Quant au gnostique lorsqu’il s’ouvre pour lui les huit portes du paradis de la gnose et qu’il y séjourne il ne se tourne pas du tout vers le paradis des sots. En effet, la plupart des gens du paradis sont des sots, tandis que les bienheureux (al-îlliyyun) sont les gens doués d’intelligence (dhawi l-albab), tel que le rapporte la tradition prophétique. Toi également, ô toi qui te contentes des jouissances, et qui es loquace et obsédé sexuel comme une bête, ne nie pas que les degrés des paradis ne peuvent s’obtenir que par les arts des gnoses. En effet si les parterres de verdures des gnoses ne méritent pas d’être appelés paradis, ils méritent cependant d’acquérir par eux le paradis. Par conséquent ils sont les clés du paradis. Donc ne nie pas le fait que le prologue soit les clés de toutes les portes du paradis"(4).

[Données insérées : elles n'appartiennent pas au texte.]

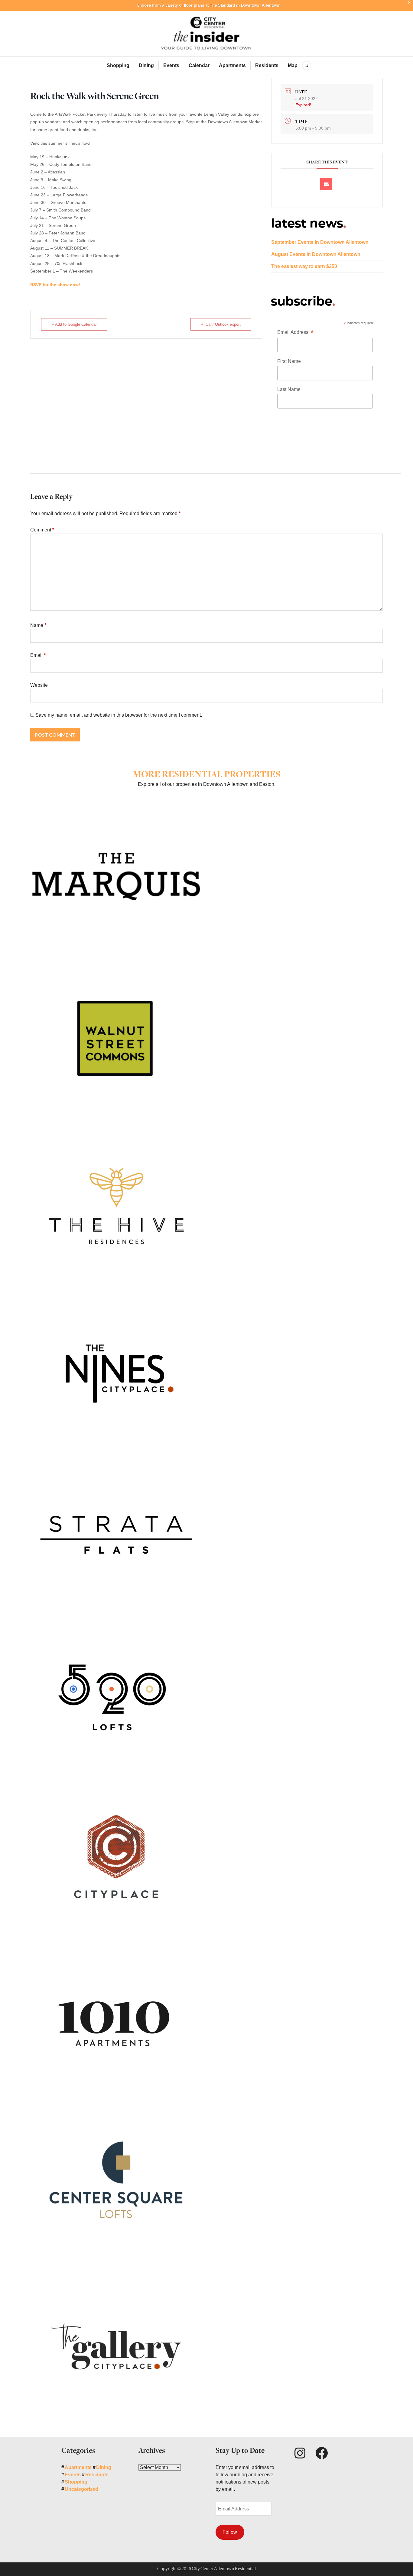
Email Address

Les Anges également nous dit l’auteur ne se tournent que vers Dieu car c’est en cela que réside leur perfection étant donné que Dieu (le Très-Haut) est la limite de toutes choses ainsi qu’Il dit : "Et que tout aboutit, en vérité, vers ton Seigneur" (Coran, s : 53, v : 42)(5).

Par ailleurs lorsque Darwin dit : "La sélection naturelle a, selon moi, produit chez l’abeille d’inimitables facultés architecturales... les abeilles travaillent comme le feraient des maçons... Nous aurions ainsi un mur mince s’élevant peu à peu, mais toujours surmonté par un fort couronnement qui recouvrant partout les cellules à quelque degré d’avancement qu’elles soient parvenues permet aux abeilles de s’y cramponner et d’y ramper sans endommager les parois si délicates des cellules hexagonales"(6).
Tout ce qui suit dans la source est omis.